In particular, several studies indicated that telomeres' length is positively associated with the consumption of legumes, nuts, seaweed, fruits, 100% fruit juice, dairy products and coffee, whereas it is inversely associated with consumption of alcohol and processed meat. It is therefore possible that nutrients regulate telomere health by regulating oxidative stress and systemic inflammation.
But apart systemic inflammation from food and smoking, scientists are also finding that several thought patterns appear to be unhealthy for your telomeres, and some of them are
- cynical hostility,
- rumination and
- thought suppression, the attempt to push away unwanted thoughts and feelings.
So, could your thoughts make you age faster by affecting your telomeres?
Apparently yes, and this is coming from Elizabeth Blackburn, a woman that has evolved from a “Lab rat” to a “Wonder woman” after she discovered the molecular structure of telomeres and co-discovered the enzyme telomerase, and eventually won the Nobel Prize in Physiology or Medicine 2009 — jointly to Carol W. Greider and Jack W. Szostak — for the discovery of telomeres and the enzyme telomerase.
In particular, the association of anger and hostility with future coronary heart disease was investigated in a meta-analysis review, suggesting that anger and hostility are associated with coronary heart disease outcomes both in healthy and coronary heart disease populations.
In another study, the combination of less positive and more negative expectations for the future (i.e., lower optimism and higher pessimism) increased the risk for disease and early mortality, suggesting that pessimism may increase an interleukin — a molecule that acts both as a pro-inflammatory cytokine and an anti-inflammatory myokine (IL-6) — and eventually accelerate the rate of telomere shortening, as it was indicated by examining 36 healthy post-menopausal women.
Furthermore, when examined the daily stress responses in healthy women who were family caregivers, the more the women ruminated after a stressful event the lower the telomerase was in their aging CD8 cells — namely the immune cells that send out proinflammatory signals when they are damaged.
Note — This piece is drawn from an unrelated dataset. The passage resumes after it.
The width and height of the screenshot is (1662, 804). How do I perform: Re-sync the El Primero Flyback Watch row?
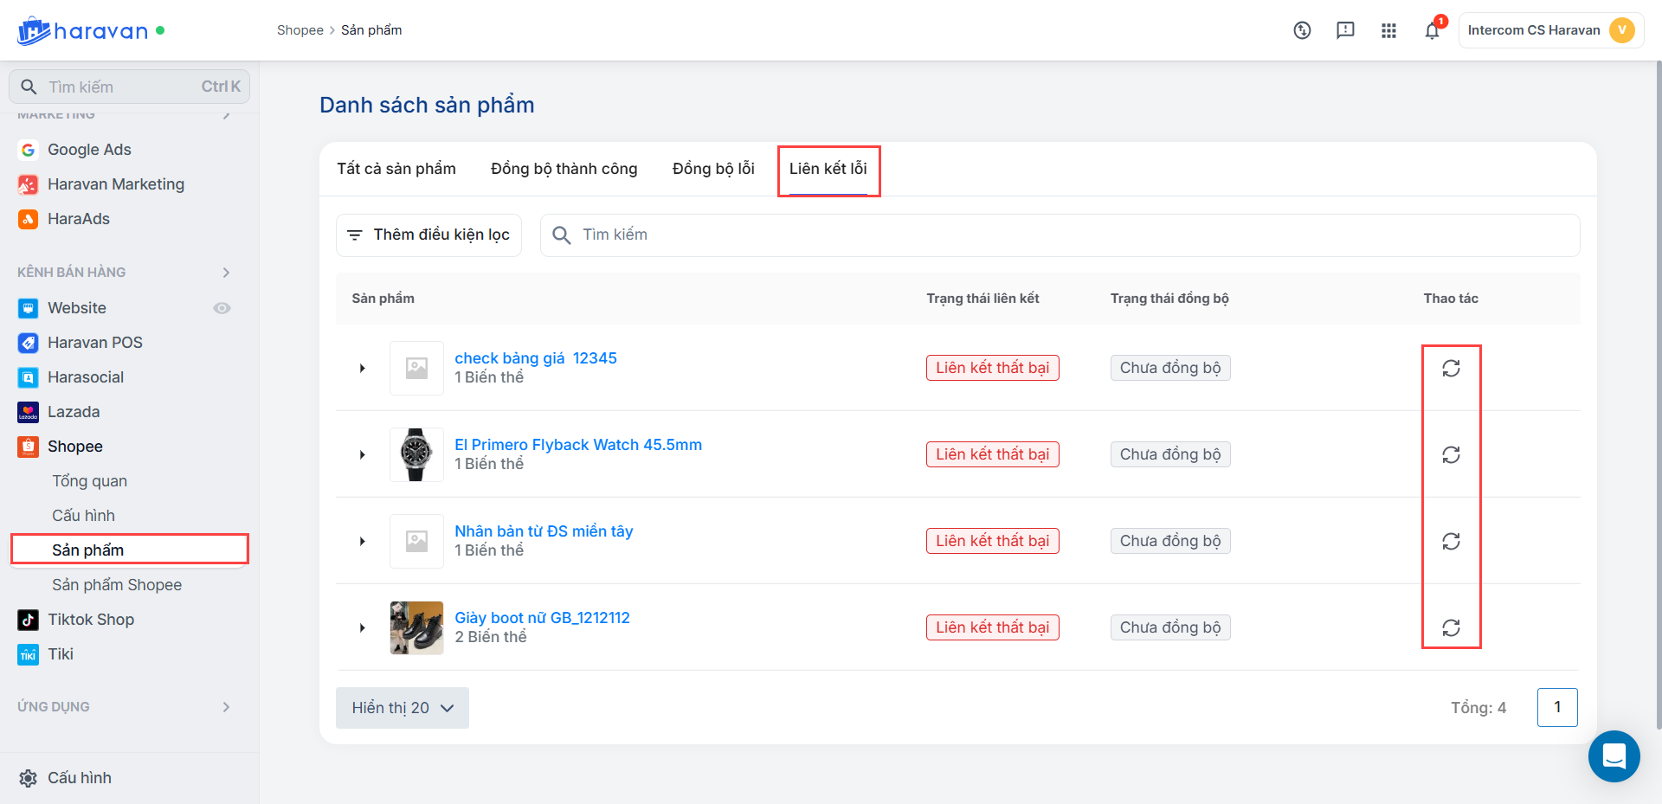coord(1451,454)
In fact, people who ruminate, experience more depression and anxiety which are in turn associated with shorter telomeres.
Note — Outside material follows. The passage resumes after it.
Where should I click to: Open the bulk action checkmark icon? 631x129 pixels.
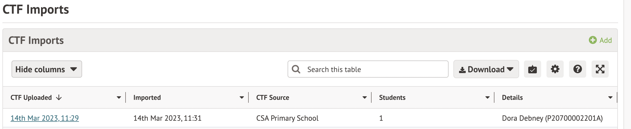tap(532, 69)
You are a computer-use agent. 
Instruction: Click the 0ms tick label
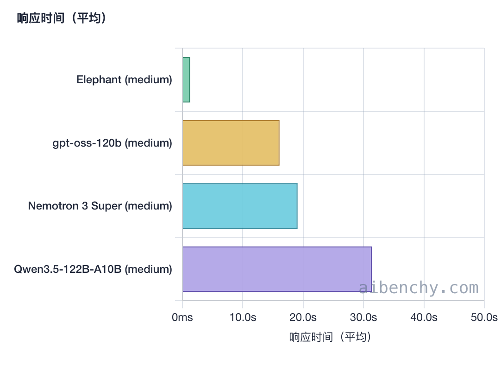coord(182,317)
And finally, in a small study it was demonstrated that greater avoidance of negative feelings and thoughts — the opposite of mindfulness referred as awareness that emerges by intentionally focusing on the present experience in a non judgmental or evaluative manner — was also associated with shorter telomeres. However, the psychological mechanisms underlying this potential relationship are unknown, but yet practising Zen meditation —a technique similar to mindfulness in that it’s about focusing on the presence of mind — is associated with longer leukocyte telomere length.
"The goal of meditation is not to control your thoughts. it's to stop letting them control you".